Today we say goodbye to another Orange County Landmark: The El Toro Air Base, which served the U.S. Marine Corps for more than 50 years. Approximately 2,000 people gathered there at the official last salute before the demolition crews start ripping out the four 8,000-10,000 runways that have handled every type of aircraft the Marines have flown since World War II, including propeller-driven planes, fighter jets and helicopters. We would have been there too were it not for the fact that we had already committed to other plans.

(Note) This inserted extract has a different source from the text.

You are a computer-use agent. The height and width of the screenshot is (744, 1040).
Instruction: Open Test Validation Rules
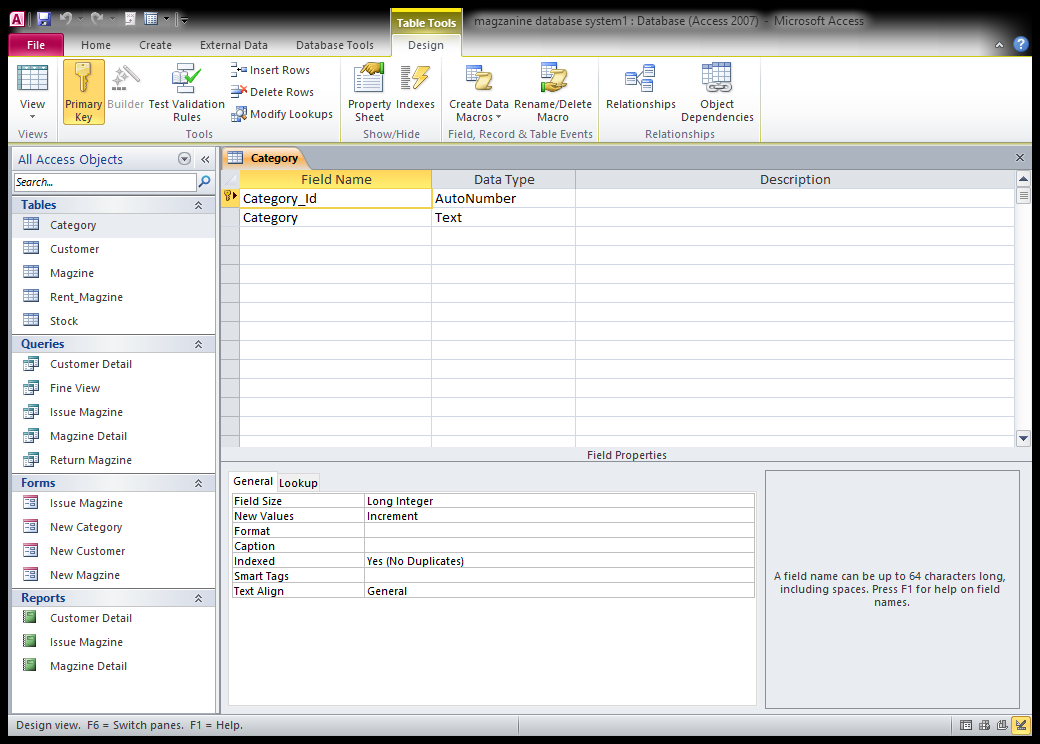coord(186,92)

El Toro Marine Base from 15,000 feet.
Some people might wonder why I have such an interest in the El Toro airbase. Mostly it's because I'm such a history buff. For example, the base was instrumental in everything from World War II to Desert Storm. It was also the home of the El Toro Air Show, which took place annually from the 1950s until 1997. The airport was even the final stop for President Richard Nixon, both when he landed upon resigning the White House in 1973, and at his funeral in 1994. All presidents in the post-WWII era landed in Air Force One at this airport.

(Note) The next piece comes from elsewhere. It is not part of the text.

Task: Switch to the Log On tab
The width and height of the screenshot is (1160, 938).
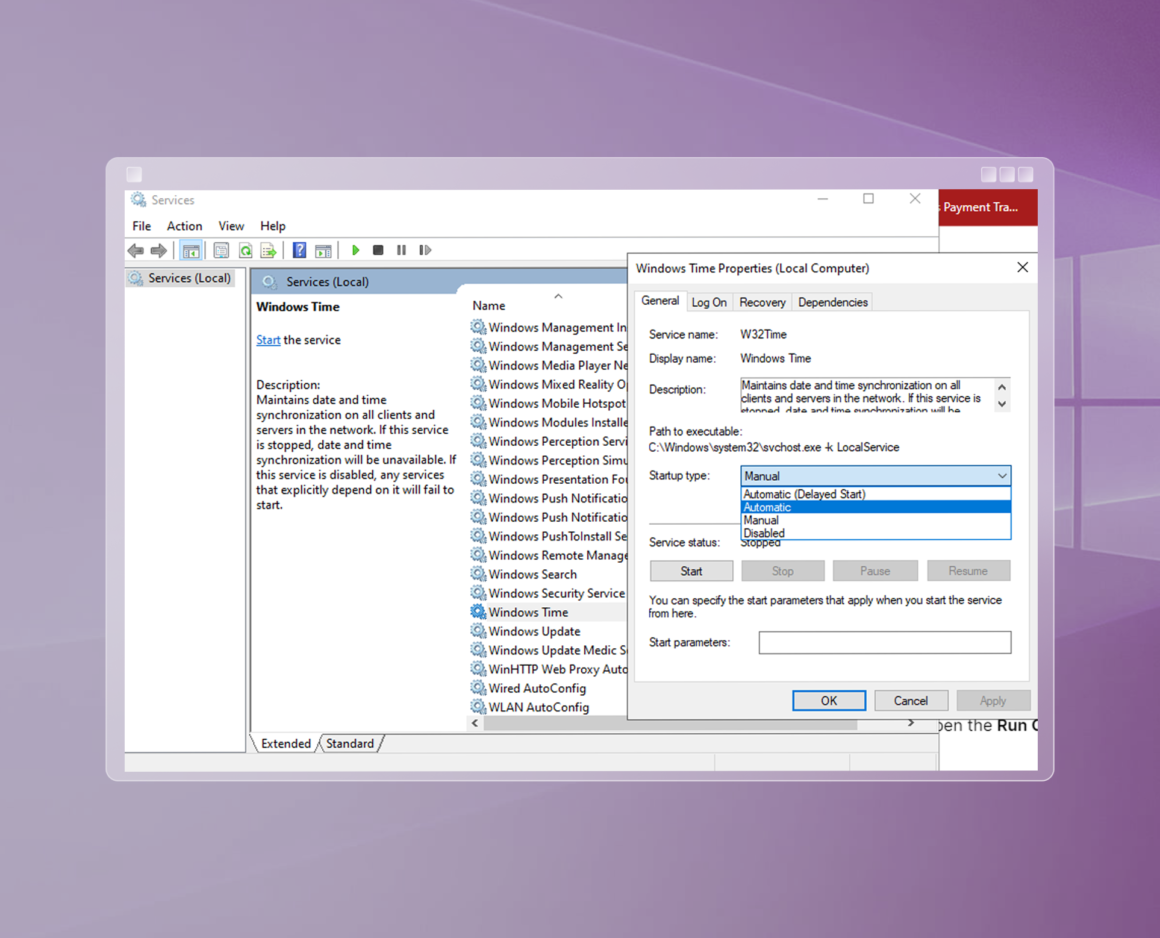Action: [709, 301]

Before El Toro, there were 20,000 acres of lima beans and black beans.
When the base was decommissioned in 1999, El Toro became the focus of an Orange County battleground over post-military use. One side wanted to use the existing runways to build an international airport that would supplant the county's fairly small John Wayne airport in Costa Mesa. The other side was adamantly against building an airport due to traffic congestion, noise, and a host of other concerns. In the end the anti-airport crowd prevailed.
In the 1940s, the U.S. Marine Corps bought a 4,000-acre parcel for $100,000.

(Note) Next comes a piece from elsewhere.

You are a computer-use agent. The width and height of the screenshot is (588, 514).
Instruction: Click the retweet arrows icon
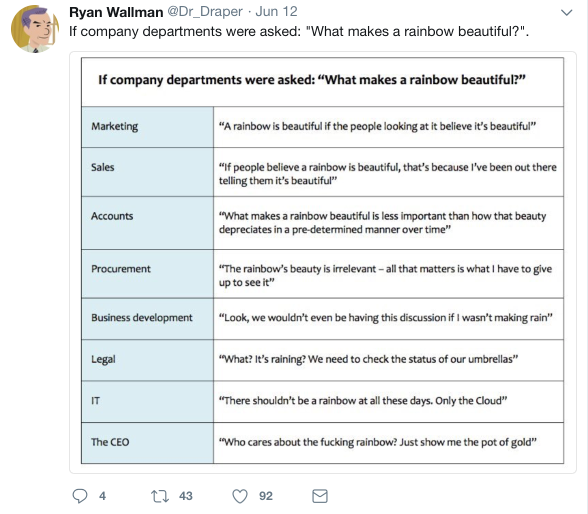pos(160,496)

Even though we weren't able to take part in the closing ceremonies, we did get to see the grounds when we were there for a GM car show early last year. In fact that was where we first test-drove the Saab that inspired us to buy the one we have now. That was pretty cool, especially since we got to park right on the runway.
The rubble from a section of the runway.
But as we say goodbye to one Orange County landmark, we say hello to another. Replacing El Toro will be the Orange County Great Park, a 1,347-acre public park that will be larger than New York City's Central Park, San Francisco's Golden Gate Park, and San Diego's Balboa Park. It's still years away from completion, but that will be very cool.